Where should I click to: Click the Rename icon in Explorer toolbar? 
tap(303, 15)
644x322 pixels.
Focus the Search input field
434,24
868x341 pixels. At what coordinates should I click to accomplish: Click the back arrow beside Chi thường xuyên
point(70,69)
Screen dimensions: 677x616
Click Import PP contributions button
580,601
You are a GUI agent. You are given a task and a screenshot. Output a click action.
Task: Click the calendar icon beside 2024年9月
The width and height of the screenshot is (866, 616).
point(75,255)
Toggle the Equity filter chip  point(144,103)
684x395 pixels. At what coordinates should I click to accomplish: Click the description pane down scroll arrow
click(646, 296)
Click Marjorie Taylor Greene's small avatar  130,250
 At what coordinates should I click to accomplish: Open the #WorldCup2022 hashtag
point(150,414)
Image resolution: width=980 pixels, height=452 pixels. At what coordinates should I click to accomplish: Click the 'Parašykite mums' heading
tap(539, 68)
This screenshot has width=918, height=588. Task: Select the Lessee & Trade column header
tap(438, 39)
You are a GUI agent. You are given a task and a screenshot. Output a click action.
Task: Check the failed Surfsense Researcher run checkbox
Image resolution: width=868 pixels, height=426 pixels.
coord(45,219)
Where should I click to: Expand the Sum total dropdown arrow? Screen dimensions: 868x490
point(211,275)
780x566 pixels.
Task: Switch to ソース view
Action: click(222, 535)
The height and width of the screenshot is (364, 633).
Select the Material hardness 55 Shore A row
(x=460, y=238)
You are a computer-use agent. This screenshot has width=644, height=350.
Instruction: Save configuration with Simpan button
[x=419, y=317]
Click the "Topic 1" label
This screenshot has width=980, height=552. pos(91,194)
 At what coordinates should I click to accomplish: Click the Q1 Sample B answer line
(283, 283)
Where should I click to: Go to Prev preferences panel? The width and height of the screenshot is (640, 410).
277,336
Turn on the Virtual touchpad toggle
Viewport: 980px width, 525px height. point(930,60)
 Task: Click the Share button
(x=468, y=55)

^^^^^^^^^^^^^^^^

**Your task**
The lines wanted are those from the one holding "Image resolution: width=868" through the final line of the listing; print them exactly.

**Solution**
Image resolution: width=868 pixels, height=426 pixels.
coord(45,219)
Where should I click to: Expand the Sum total dropdown arrow? Screen dimensions: 868x490
point(211,275)
780x566 pixels.
Task: Switch to ソース view
Action: click(222, 535)
The height and width of the screenshot is (364, 633).
Select the Material hardness 55 Shore A row
(x=460, y=238)
You are a computer-use agent. This screenshot has width=644, height=350.
Instruction: Save configuration with Simpan button
[x=419, y=317]
Click the "Topic 1" label
This screenshot has width=980, height=552. pos(91,194)
 At what coordinates should I click to accomplish: Click the Q1 Sample B answer line
(283, 283)
Where should I click to: Go to Prev preferences panel? The width and height of the screenshot is (640, 410).
277,336
Turn on the Virtual touchpad toggle
Viewport: 980px width, 525px height. point(930,60)
 Task: Click the Share button
(x=468, y=55)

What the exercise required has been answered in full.